What Determines the Level of Details That Should Be Included Within a Lawsuit Document?
Lawsuit Documents, Whether As a Claim or a Defence, Should Include Only the Material Facts. Material Facts Are the Details Required For An Understanding of Either the Legal Issues Raised or Response to Legal Issues Raised. Character Attacks or Irrelevant Details Within a Lawsuit Document Are Improper.
Understanding the Requirement to Plead Material Facts Including the Consequences For Failure to Properly Do So
What is said within a lawsuit document must be proper to the lawsuit process. Statements within a lawsuit document may be improper if irrelevant, if scandalous, if embarrassing such as statements that merely shine a negative light on other persons, or statements that are inherently unprovable. Where allegations are improper, the allegations should be struck.
Both the Rules of the Small Claims Court, O. Reg. 258/98 as well as the Rules of the Civil Procedure, R.R.O. 1990, Regulation 194, provide rules addressing the level of detail required within a proper lawsuit document. Specifically, the Rules of the Small Claims Court and the Rules of the Civil Procedure state:
7.01 (2) The following requirements apply to the claim:
1. It shall contain the following information, in concise and non-technical language:
ii. The nature of the claim, with reasonable certainty and detail, including the date, place and nature of the occurrences on which the claim is based.

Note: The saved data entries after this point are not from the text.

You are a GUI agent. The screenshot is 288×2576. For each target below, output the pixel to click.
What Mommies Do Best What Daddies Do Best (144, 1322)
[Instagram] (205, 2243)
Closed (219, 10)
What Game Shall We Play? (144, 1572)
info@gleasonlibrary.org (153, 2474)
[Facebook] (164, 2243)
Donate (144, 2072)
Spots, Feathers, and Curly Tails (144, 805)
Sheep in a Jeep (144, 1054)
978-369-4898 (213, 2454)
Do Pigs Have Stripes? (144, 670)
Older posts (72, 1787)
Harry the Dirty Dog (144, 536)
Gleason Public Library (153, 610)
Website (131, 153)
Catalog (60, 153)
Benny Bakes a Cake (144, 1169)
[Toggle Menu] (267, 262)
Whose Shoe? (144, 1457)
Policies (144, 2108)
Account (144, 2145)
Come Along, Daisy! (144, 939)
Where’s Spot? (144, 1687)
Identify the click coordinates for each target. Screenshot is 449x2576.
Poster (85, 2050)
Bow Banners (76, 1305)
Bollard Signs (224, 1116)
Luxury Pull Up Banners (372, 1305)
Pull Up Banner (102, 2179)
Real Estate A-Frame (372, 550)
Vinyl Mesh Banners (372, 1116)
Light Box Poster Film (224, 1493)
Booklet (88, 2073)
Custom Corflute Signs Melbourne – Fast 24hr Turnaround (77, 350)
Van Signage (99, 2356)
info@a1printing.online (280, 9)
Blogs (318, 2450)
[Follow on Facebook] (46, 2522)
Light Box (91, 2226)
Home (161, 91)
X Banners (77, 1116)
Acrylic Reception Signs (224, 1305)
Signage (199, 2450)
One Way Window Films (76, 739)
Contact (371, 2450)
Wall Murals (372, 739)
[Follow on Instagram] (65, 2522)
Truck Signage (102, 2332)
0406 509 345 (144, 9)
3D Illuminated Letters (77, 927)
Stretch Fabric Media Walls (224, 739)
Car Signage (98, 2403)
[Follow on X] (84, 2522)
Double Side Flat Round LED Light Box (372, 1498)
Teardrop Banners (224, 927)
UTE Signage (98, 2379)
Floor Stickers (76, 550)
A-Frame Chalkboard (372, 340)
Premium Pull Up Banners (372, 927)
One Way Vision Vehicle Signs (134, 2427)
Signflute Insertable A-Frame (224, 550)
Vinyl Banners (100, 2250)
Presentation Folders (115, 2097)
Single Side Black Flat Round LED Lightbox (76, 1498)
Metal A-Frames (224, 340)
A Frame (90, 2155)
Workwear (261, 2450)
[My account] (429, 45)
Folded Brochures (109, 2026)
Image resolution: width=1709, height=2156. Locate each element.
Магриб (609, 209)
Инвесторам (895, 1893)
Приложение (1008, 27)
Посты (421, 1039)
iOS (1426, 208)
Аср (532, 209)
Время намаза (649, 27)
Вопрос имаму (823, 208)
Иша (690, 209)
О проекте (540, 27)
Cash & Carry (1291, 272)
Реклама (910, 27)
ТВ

9.02 (1) The following requirements apply to the defence:
1. It shall contain the following information:
i. The reasons why the defendant disputes the plaintiff’s claim, expressed in concise non-technical language with a reasonable amount of detail.
25.06 (1) Every pleading shall contain a concise statement of the material facts on which the party relies for the claim or defence, but not the evidence by which those facts are to be proved.
As provided within the procedural rules above, the pleading documents in a lawsuit are to include material facts stated in a clear and concise manner. What is a material fact, and the restrictions upon how a material fact should be stated was well explained in Stedfasts Inc. v. Dynacare Laboratories, 2020 ONSC 8008, wherein it was stated:
 Material facts include facts that the party pleading is entitled to prove at trial, and at trial, anything that affects the determination of the party’s rights can be proved; accordingly, material facts includes facts that can have an effect on the determination of a party’s rights. A fact that is not provable at the trial or that is incapable of affecting the outcome is immaterial and ought not to be pleaded. A pleading of fact will be struck if it cannot be the basis of a claim or defence and is designed solely for the purposes of atmosphere or to cast the opposing party in a bad light. As described by Riddell J. in Duryea v. Kaufman, such a plea is said to be “embarrassing”.
 “Material” facts include facts that establish the constituent elements of the claim or defence. The causes of action must be clearly identifiable from the facts pleaded and must be supported by facts that are material.
 A pleading shall contain material facts, but it should not contain the evidence by which those facts are to be proved. Pleadings of evidence may be struck out. The prohibition against pleading evidence is designed to restrain the pleading of facts that are subordinate and that merely tend toward proving the truth of the material facts.
As per Stedfasts, a case proceeding in the full Superior Court, pleading evidence, meaning pleading the factual details as to how the material facts will be proven, is micro detail and is prohibited by the Rules of the Civil Procedure. Simply said, alleging a material fact is proper; however, alleging the evidence that is available to prove the material fact is improper. Furthermore, while the Rules of the Small Claims Court are silent about the impropriety of pleading evidence, doing so remains frowned upon. Furthermore, if a Small Claims Court case is, for some unforeseen reason, transferred to the full Superior Court, a Small Claims Court pleading that contains pleadings of evidence, may become problematic in addition to improper.
The rules of pleading should be carefully adhered to. Pleadings, whether as a claim document or as a defence document, should contain only material facts without stooping to using a pleading document to engage in character attacks or for making prejudicial statements. Only statements that are relevant should be contained within a pleading.